| Work to do |
A: In the forum thread on collar categories, what does Delta-T do by night?
B: From the forum thread on collar categories, output the passage that starts at the words "## Jags (Sep" and ends after "Pantalones (Sep 14, 2012)".

# Blue Collar, White Collar, Striped?



## Realstone (Sep 13, 2012)

Yo!

This is a bit of an addendum to the mega thread: "Who are you, where are you from..and what do you do?"
For those that don't know, blue collar - you work primarily with your hands (mechanic, laborer, etc), white collar - you work mainly in an office, striped is a little of both, like a field technician, company owner that works in the plant as much as the office.  retired is self explanatory and other could be between careers, recuperating or pregnant.

I'm a self employed contractor, so I'm in the striped category.


----------



## Jags (Sep 14, 2012)

Striped in a white collar world.  Computer dude.  But I also do all the networking and hardware, so anybody that has ever pushed a ceiling tile back knows....


----------



## Adios Pantalones (Sep 14, 2012)

Not sure what striped collar means, so I clicked "white". I'm sometimes white, sometimes muddy collar.


----------



## Danno77 (Sep 14, 2012)

White collared, but in order to compensate for my career choice I have hobbies that get me dirty and calloused.


----------



## ScotO (Sep 14, 2012)

Im blue collar, with treework on the side that's sometimes a sweaty, dirty brown collar.  I guess I should be in the "bust-yer-ass-off-all-damm-day" collar category, but I didn't see that option in he poll ....


----------



## ironpony (Sep 14, 2012)

run a business division, sometimes still go out and install with the guys just to let them know I can and it gains some respect if you do thier job with them. you see what I do on my time off.


----------



## Delta-T (Sep 14, 2012)

stove guy by day, haircutter guy by night....stove guy thing is sorta striped collar....haircutting is pretty blue.


----------



## hossthehermit (Sep 14, 2012)

[Collected data entries]

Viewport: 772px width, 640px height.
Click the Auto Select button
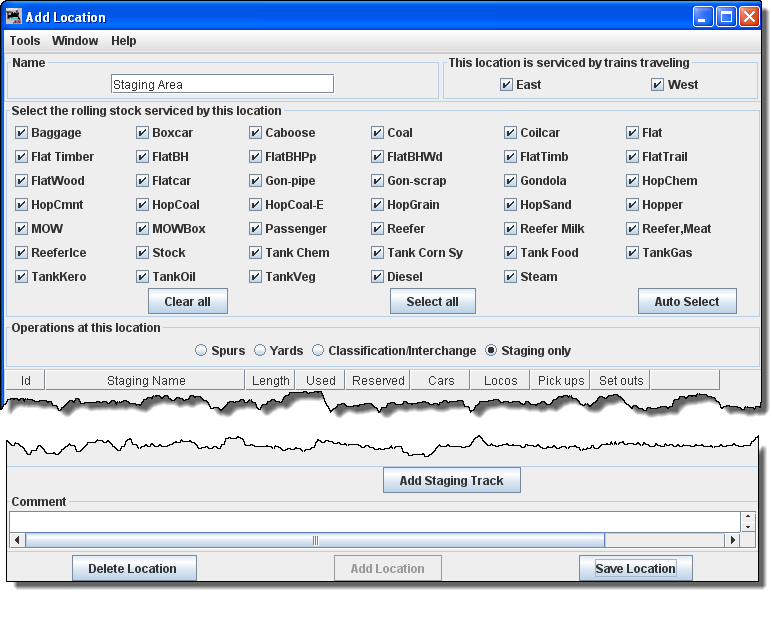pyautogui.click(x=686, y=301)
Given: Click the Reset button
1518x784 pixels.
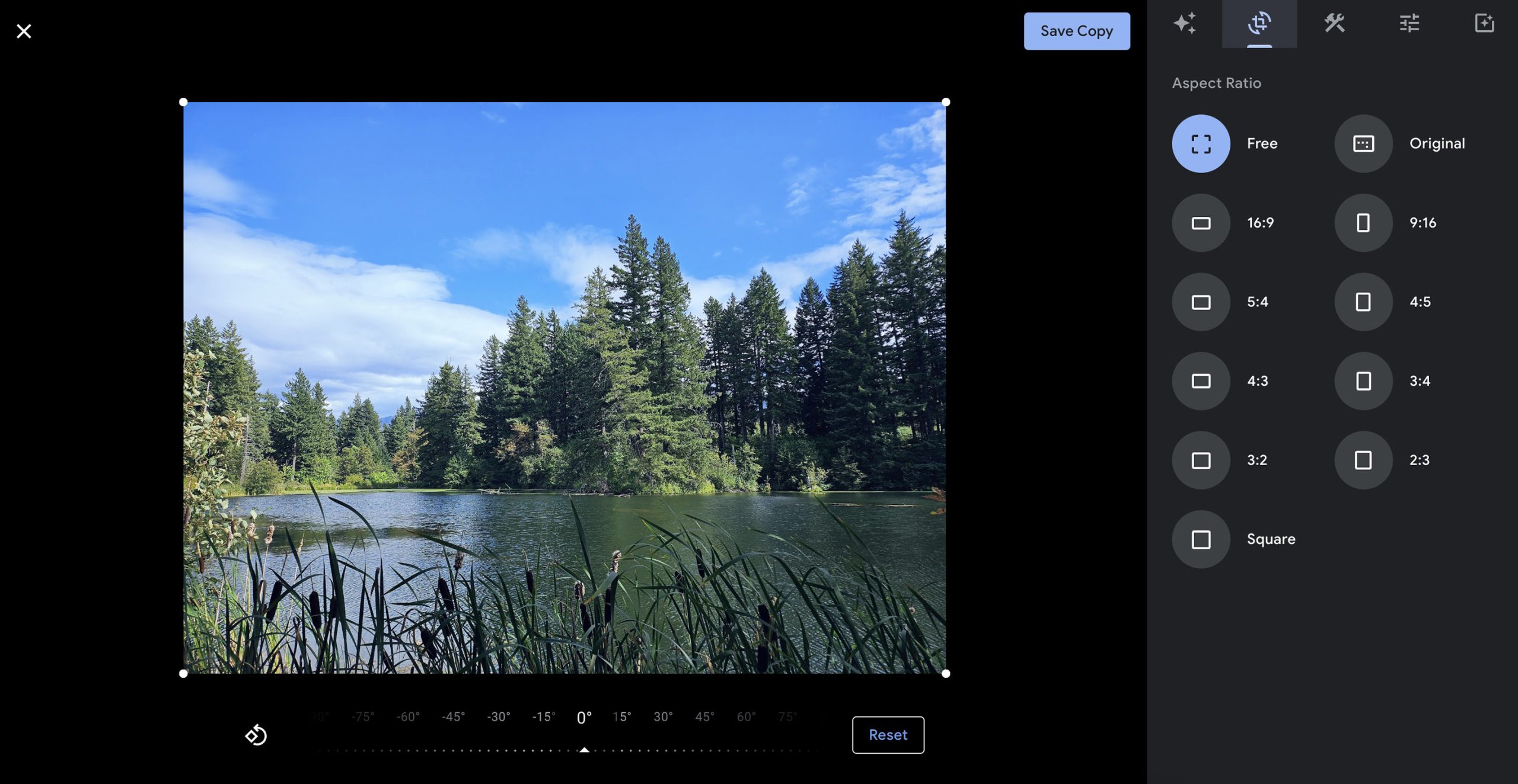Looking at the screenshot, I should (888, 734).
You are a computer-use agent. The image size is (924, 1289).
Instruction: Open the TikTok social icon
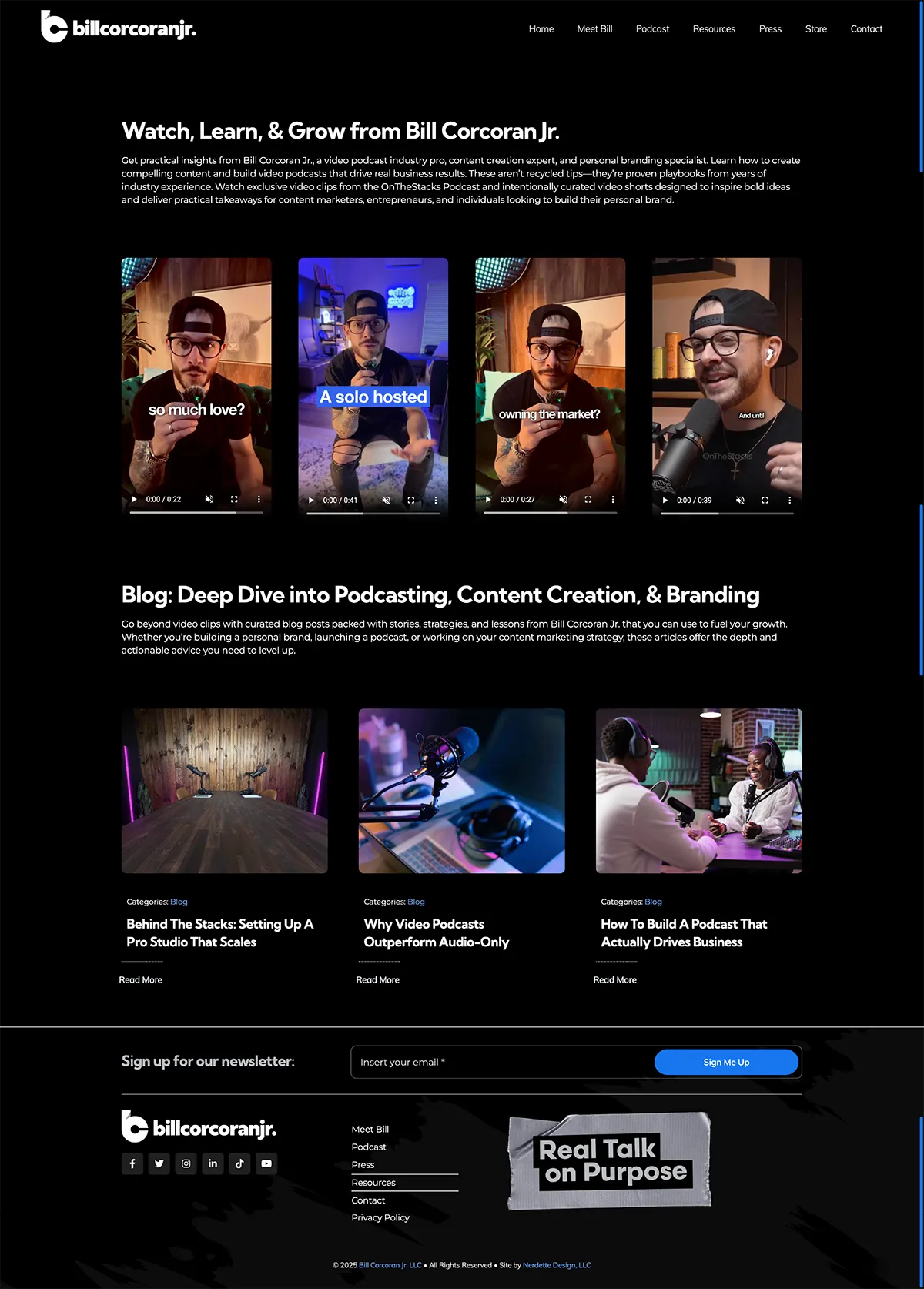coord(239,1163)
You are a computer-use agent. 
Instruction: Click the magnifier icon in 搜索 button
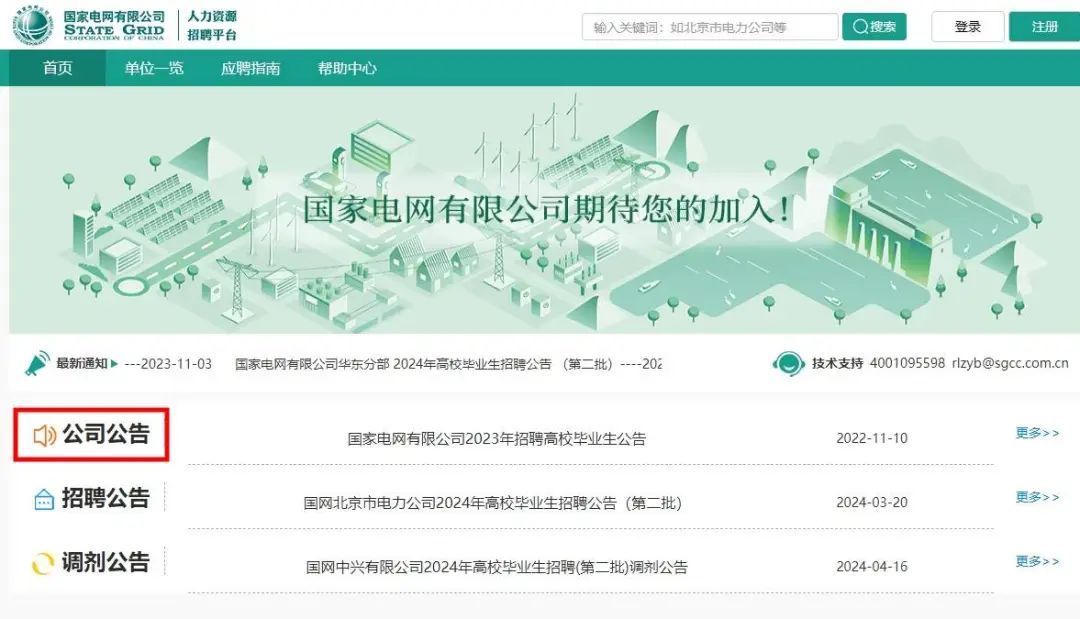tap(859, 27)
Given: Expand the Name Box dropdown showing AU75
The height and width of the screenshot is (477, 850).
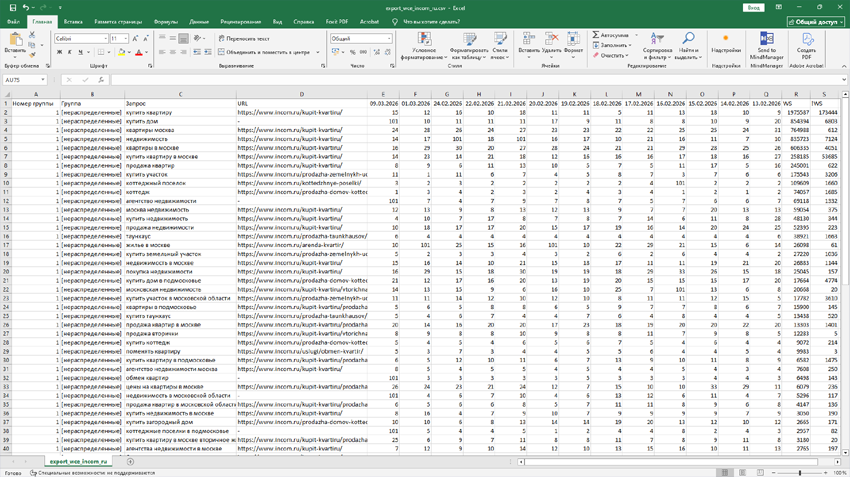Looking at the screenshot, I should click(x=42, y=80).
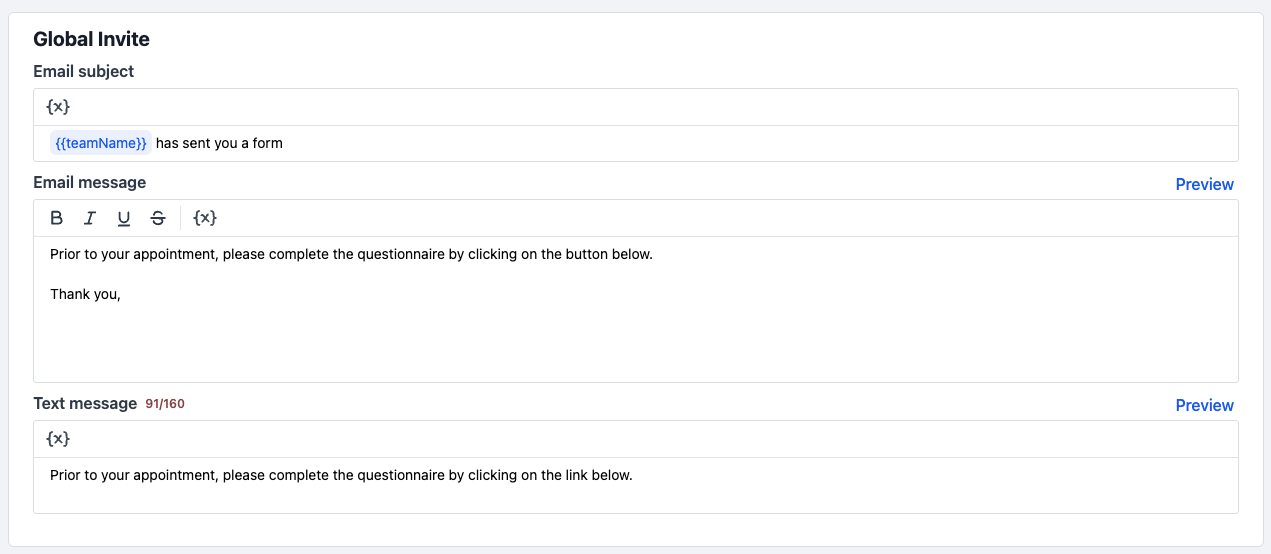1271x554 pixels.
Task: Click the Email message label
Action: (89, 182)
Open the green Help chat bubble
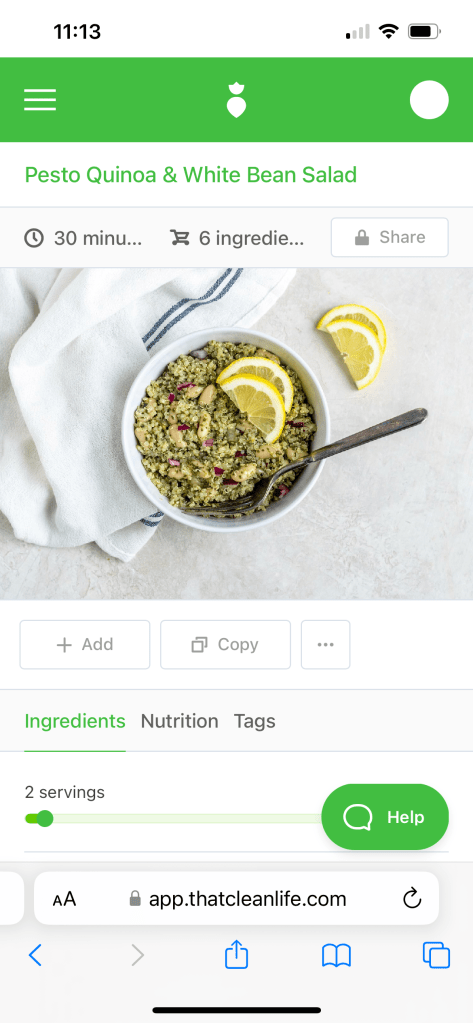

| Correct answers |
A: Delta-T cuts hair by night.

B:
## Jags (Sep 14, 2012)

Striped in a white collar world.  Computer dude.  But I also do all the networking and hardware, so anybody that has ever pushed a ceiling tile back knows....


----------



## Adios Pantalones (Sep 14, 2012)